• Home
  • Tags
  • RSS
  • About
  • shell commands in parallel

    Timestamp:
    Tags: code

    I needed a way to execute a list of commands in parallel. Existing tools like parallel from the moreutils debian package and pexec only allowed to pass the arguments by commandline. This becomes a problem when there are more commands than exec() can handle. You find out that limit with getconf NCARGS. Another issue with them is that they allow only a list of arguments that they append to a given command, not a list of commands to be run in parallel. Also the number of arguments that they can give to that command is limited to one. They also can only execute one command and not a chain of commands separated by semicolon.

    What I needed was a program that would sequentially read commands or multiple commands separated by semicolons from a file.

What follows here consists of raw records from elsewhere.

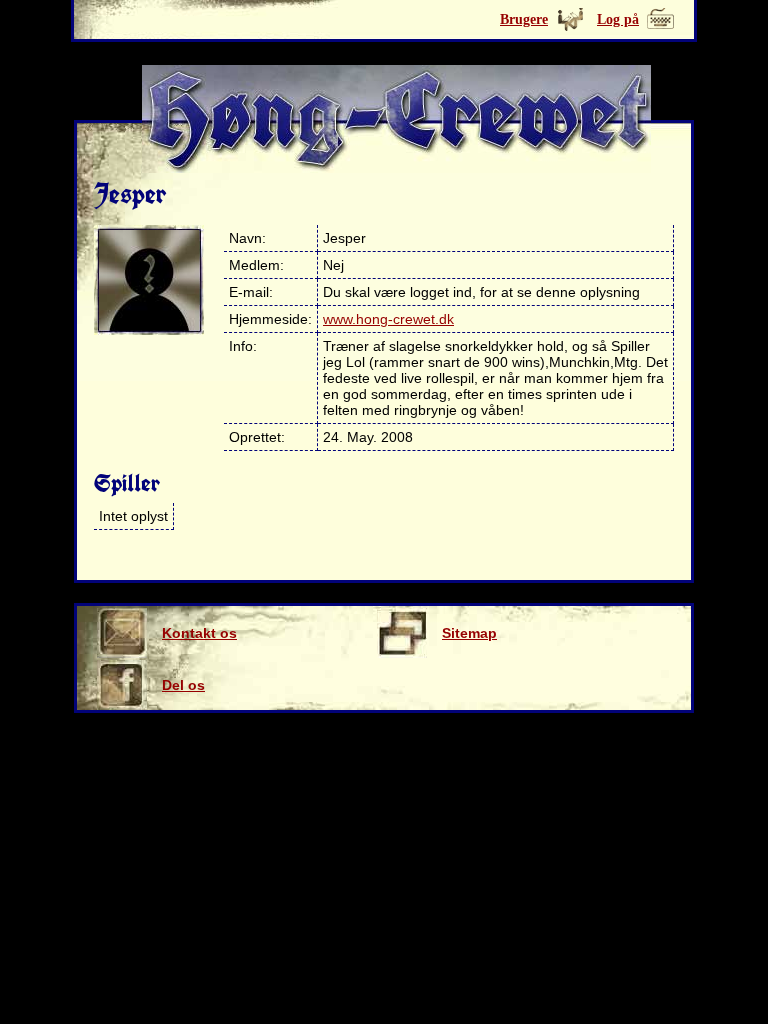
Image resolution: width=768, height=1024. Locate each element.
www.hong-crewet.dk (388, 319)
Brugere (524, 19)
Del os (183, 685)
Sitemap (469, 633)
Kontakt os (199, 633)
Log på (618, 19)
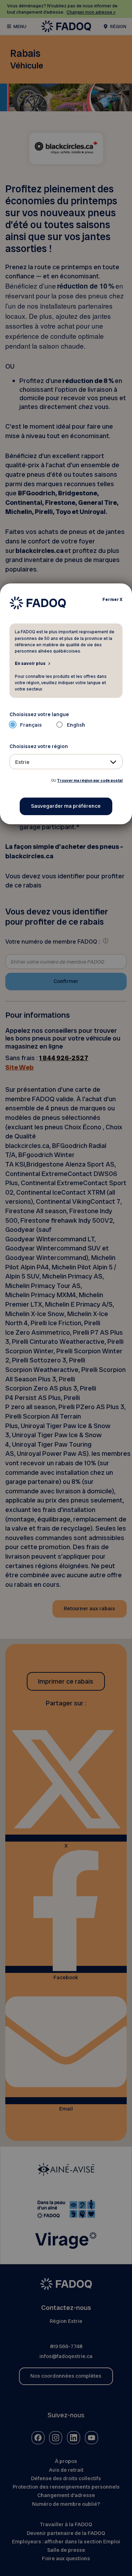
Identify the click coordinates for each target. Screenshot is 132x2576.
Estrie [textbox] (22, 762)
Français (31, 724)
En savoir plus (30, 663)
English (76, 724)
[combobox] (66, 761)
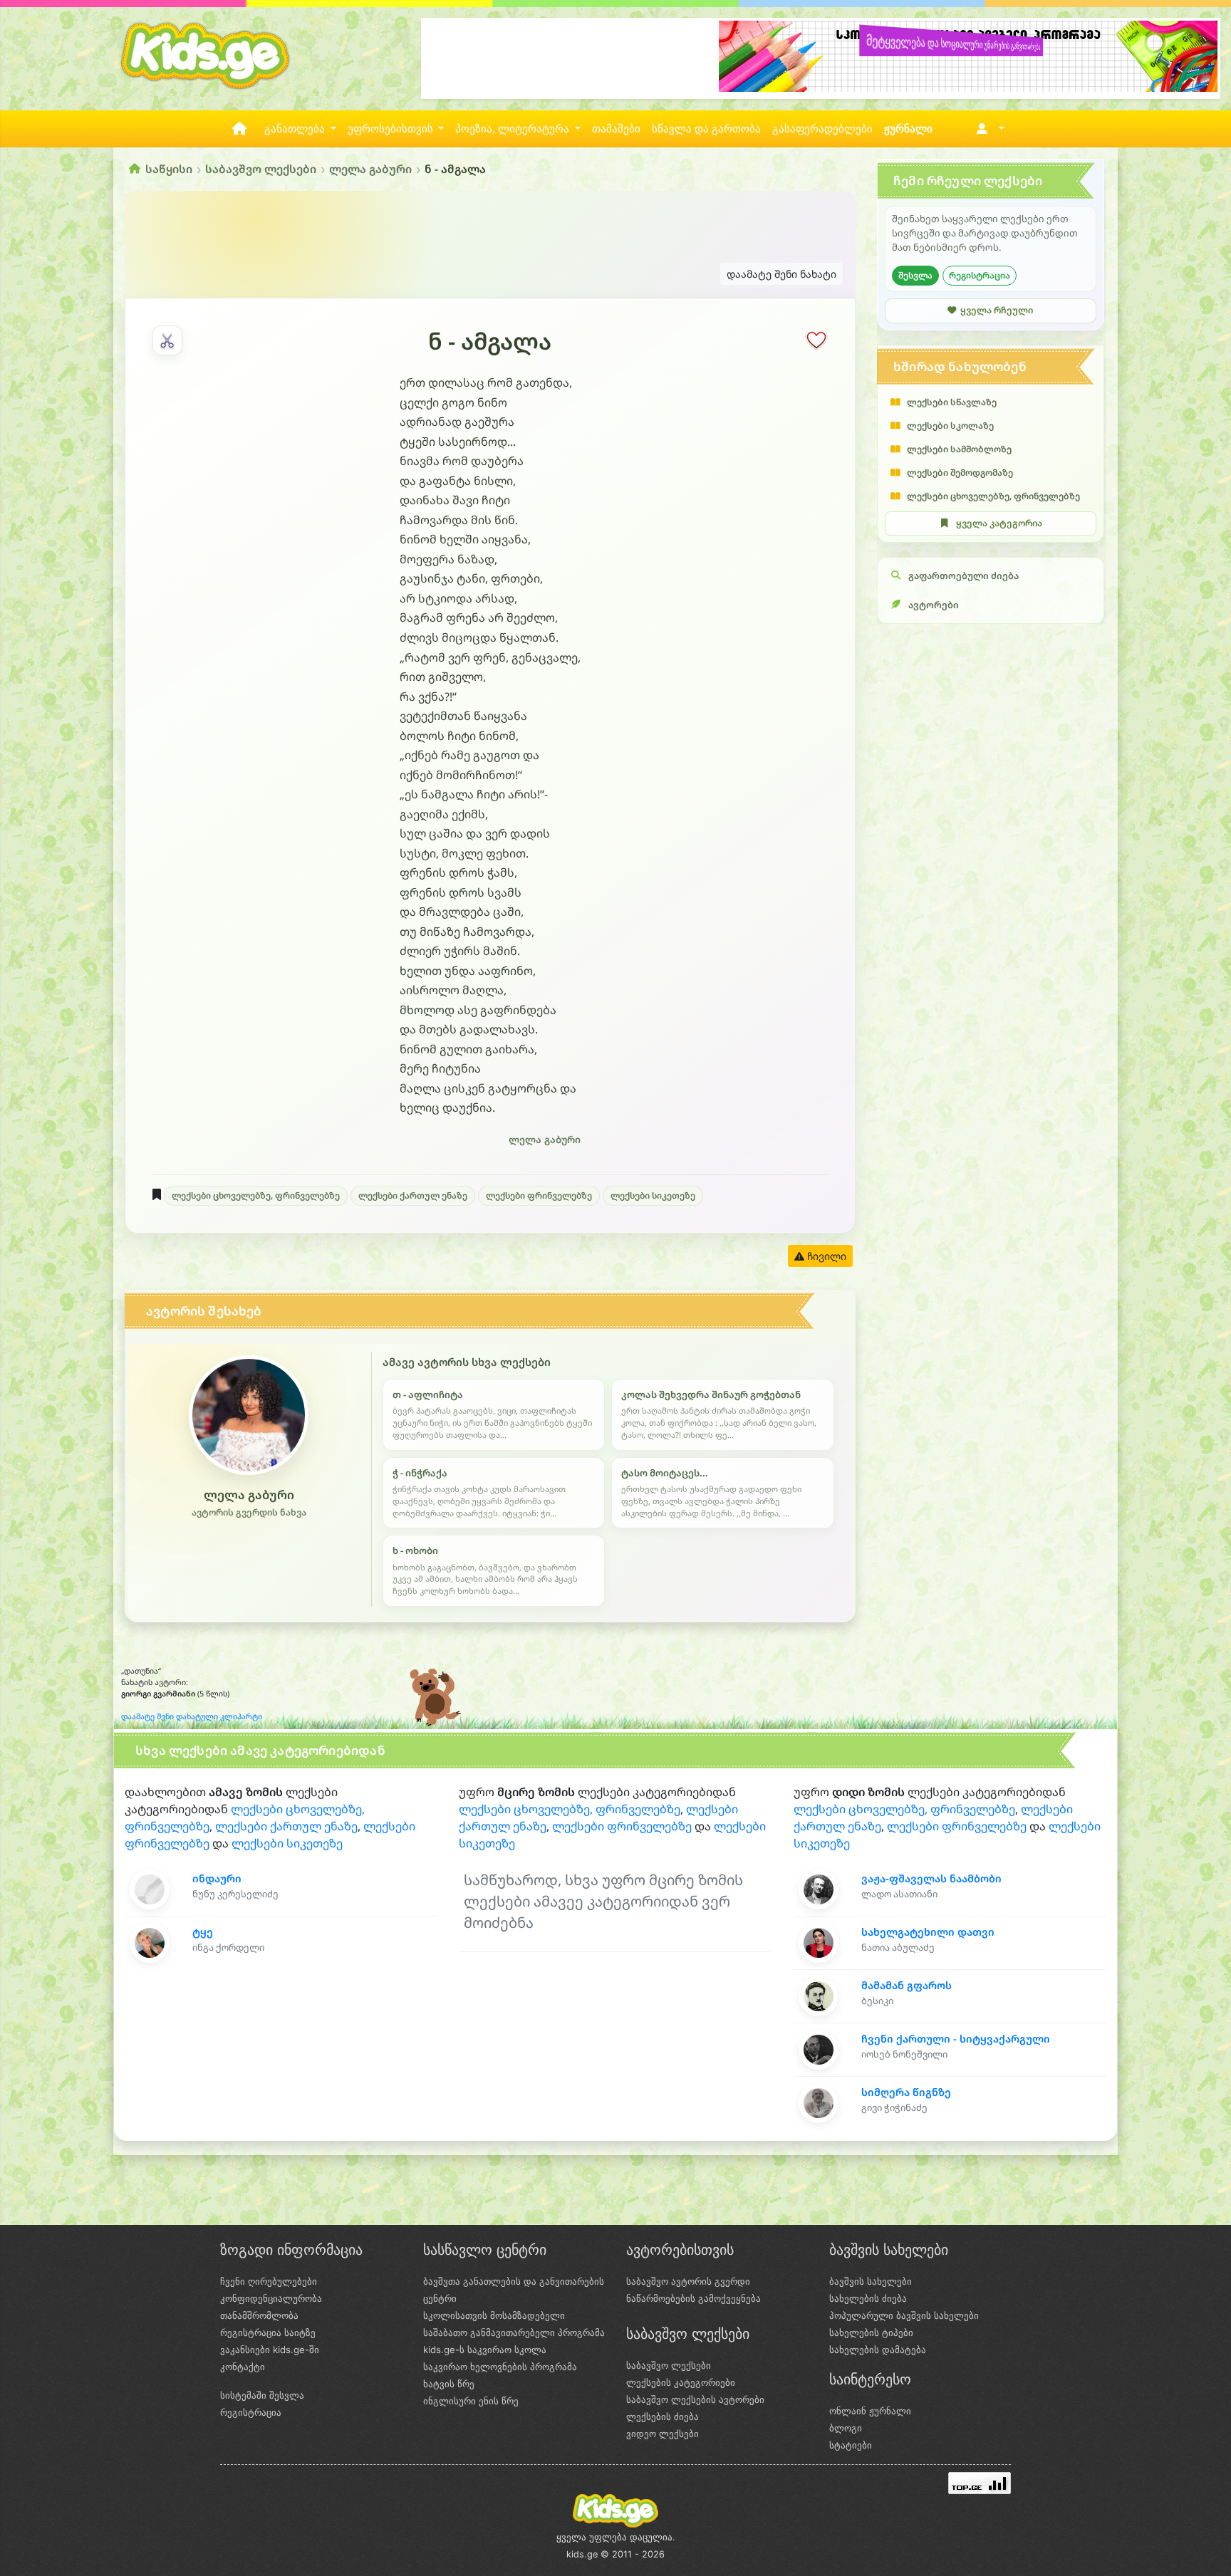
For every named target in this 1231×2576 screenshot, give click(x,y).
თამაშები (616, 128)
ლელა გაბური (370, 169)
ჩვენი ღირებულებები (268, 2281)
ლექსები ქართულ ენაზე (412, 1195)
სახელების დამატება (877, 2349)
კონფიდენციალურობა (271, 2298)
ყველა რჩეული (996, 310)
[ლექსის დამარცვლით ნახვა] (167, 340)
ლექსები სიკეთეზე (653, 1195)
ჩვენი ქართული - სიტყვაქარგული (955, 2038)
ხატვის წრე (448, 2383)
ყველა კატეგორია (999, 523)
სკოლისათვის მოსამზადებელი (494, 2315)
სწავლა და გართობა (706, 128)
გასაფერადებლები (822, 128)
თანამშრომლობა (259, 2315)
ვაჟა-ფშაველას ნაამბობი (931, 1878)
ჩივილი (825, 1256)
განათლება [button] (296, 128)
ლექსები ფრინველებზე (539, 1195)
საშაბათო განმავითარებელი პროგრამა (514, 2332)
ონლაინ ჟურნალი (870, 2410)
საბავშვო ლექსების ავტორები (695, 2399)
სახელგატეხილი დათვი (927, 1932)
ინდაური (216, 1878)
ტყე (202, 1932)
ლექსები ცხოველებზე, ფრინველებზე (256, 1195)
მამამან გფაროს (906, 1985)
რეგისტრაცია (979, 275)
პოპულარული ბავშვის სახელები (904, 2315)
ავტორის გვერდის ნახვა (249, 1512)
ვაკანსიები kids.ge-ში (269, 2349)
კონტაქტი (242, 2366)
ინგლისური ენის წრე (471, 2400)
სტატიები (850, 2445)
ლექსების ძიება (662, 2416)
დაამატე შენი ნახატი (781, 274)
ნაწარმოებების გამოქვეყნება (693, 2298)
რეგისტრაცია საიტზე (268, 2332)
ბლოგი (845, 2428)
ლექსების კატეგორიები (680, 2382)
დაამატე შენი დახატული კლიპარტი (191, 1716)
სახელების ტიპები (871, 2332)
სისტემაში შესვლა (262, 2395)
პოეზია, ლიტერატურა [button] (513, 128)
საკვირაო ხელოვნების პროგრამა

One command or chain of them per line and execute them when the overall number of currently executing processes is below a threshold.

    The following script reads a file from stdin and does exactly what I want:

    #!/bin/sh
    
    NUM=0
    QUEUE=""
    MAX_NPROC=6
    
    while read CMD; do
        sh -c "$CMD" &
    
        PID=$!
        QUEUE="$QUEUE $PID"
        NUM=$(($NUM+1))
    
        # if enough processes were created
        while [ $NUM -ge $MAX_NPROC ]; do
            # check whether any process finished
            for PID in $QUEUE; do
                if [ ! -d /proc/$PID ]; then
                    TMPQUEUE=$QUEUE
                    QUEUE=""
                    NUM=0
                    # rebuild new queue from processes
                    # that are still alive
                    for PID in $TMPQUEUE; do
                        if [ -d /proc/$PID  ]; then
                            QUEUE="$QUEUE $PID"
                            NUM=$(($NUM+1))
                        fi
                    done
                    break
                fi
            done
            sleep 0.5
        done
    done
    wait
    

    EDIT: way too late I figured out that what I wanted to do is much easier by just using xargs like this:

    cat command_list | xargs --delimiter='\n' --max-args=1 --max-procs=4 sh -c
    

    where -P executes sh in parallel.